Coaching Football's "Little Things"

Developing a Consistently Successful Football Program

The healthy Side of Competition

Posted by admin May - 14 - 2013 - Tuesday

This conversation came up recently. The guy wasn’t “challenging” me; he just really wanted to understand. “Coach J., how can a Christian man like you advocate the nature of competitive sports— particularly football with all the violence?!” I kinda muddled through an answer. I found a better answer this morning as I read my morning devotion from The Word For You Today.

When you hear things like, “Nice guys finish last” or “Winning isn’t everything, it’s the ONLY thing”— how do they make you feel? The sentiments in those statements and those like it characterize the state of our society today. They promote a workaholic lifestyle that can adversely affect our health, our family life and wreak havoc on the spiritual discipline needed to have a growing relationship with Jesus Christ. Soooooo…. what do we do?! Do we avoid all competition? Stop trying to win? Opt out of the race althogether? NO!!! There are some things that a follower of Jesus Christ CAN and should do:

1) Beware of competitiveness that leads to jealousy. In the Bible, Cain’s competitiveness toward his brother Abel led him to murder his brother in a fit of jealousy over what each brought as an offering to God. (See Gen. 4:1-8) Cain made the classic response: He put his “opponent” (his brother!) down in order to build himself up! King Saul became so wrought with jealousy over the adulation shown David that Saul tried to kill David numerous times. Saul’s jealousy grew like a cancer in him.

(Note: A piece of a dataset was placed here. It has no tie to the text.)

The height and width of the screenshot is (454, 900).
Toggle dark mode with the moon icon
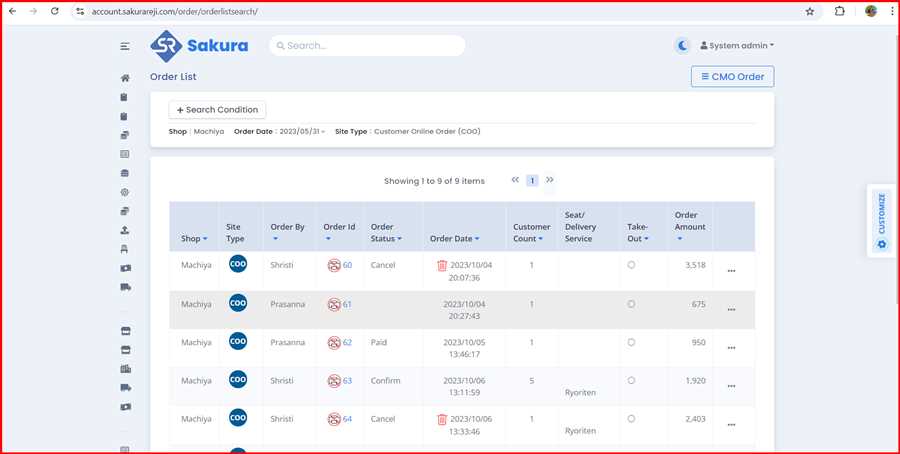682,46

2) Understand that by seeking to excel in your calling, you exalt Christ! Paul writes in the Book of 1st Corinthians 9:24-25, “You’ve… seen the athletes race. Everyone runs; one wins. Run to win! All good athletes train hard… for a gold medal that tarnishes and fades. You’re after one that’s gold eternally.” What’s Paul saying to those of us who are Christian coaches or players? Don’t give a second-rate effort. Don’t settle for mediocre results. Paul continues, “I’m running hard for the finish line. I’m giving it everything I’ve got. No sloppy living for me. I’m staying alert and in top condition.” That should be how we play or coach our sport.

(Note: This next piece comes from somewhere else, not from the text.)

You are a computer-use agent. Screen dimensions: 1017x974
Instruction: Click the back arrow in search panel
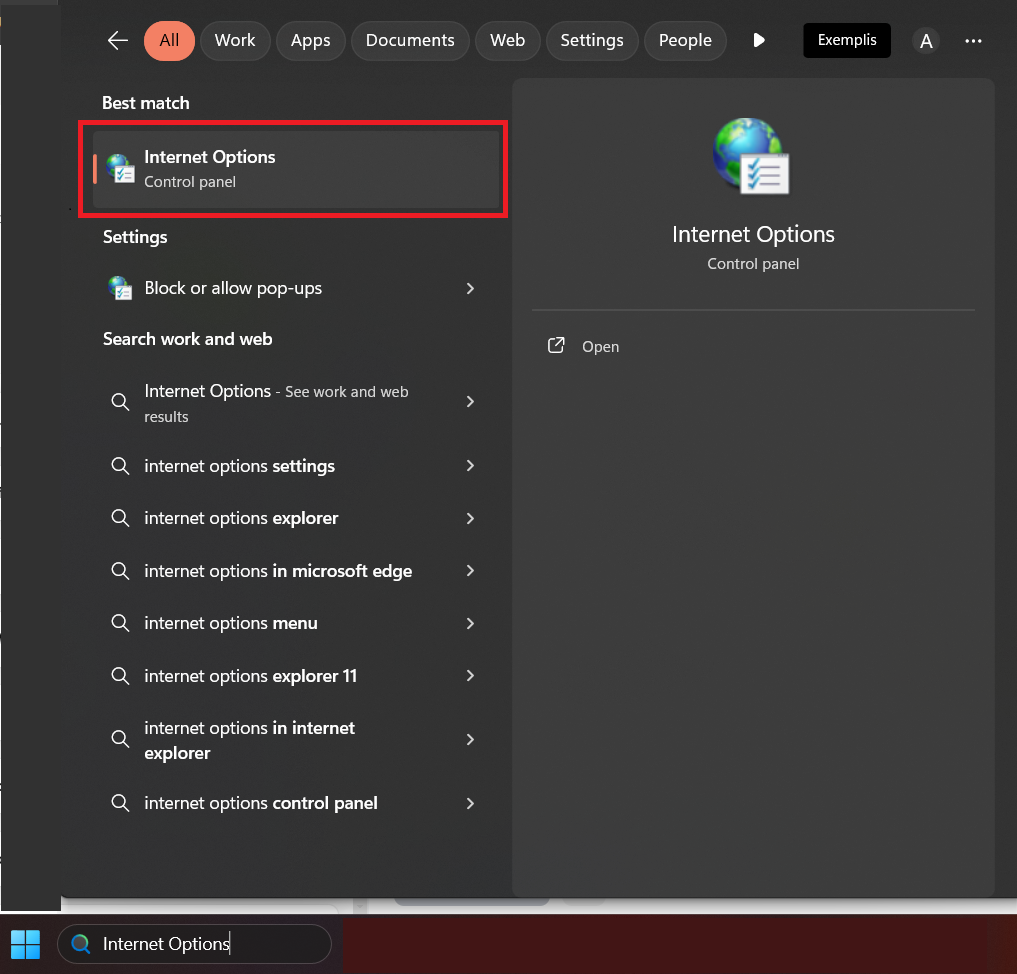pos(118,41)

Getting ahead of others is NOT what it’s all about! It’s about maximizing all you have and all you do— for the glory of God! Jeffey Marx noted in his book, Season of Life, that Coach Joe Ehrmann’s concern about how we are training boys to be men in our culture is that there’s too much comparing and competing. And it starts as early as the playgrounds of the elementary schools. What we’re trying to say here is: the competing part is fine— IF done in the right spirit. It’s the comparing that gets us in trouble. It comes down to your definition of success. I think Coach John Wooden had it right! Success is (I’m paraphrasing) “peace of mind…. knowing that you DID your best to BECOME the best you’re capable of being.” The only person you are competing with is yourself. Strive to be the best you can be and use it as a platform to proclaim how much you love the Lord!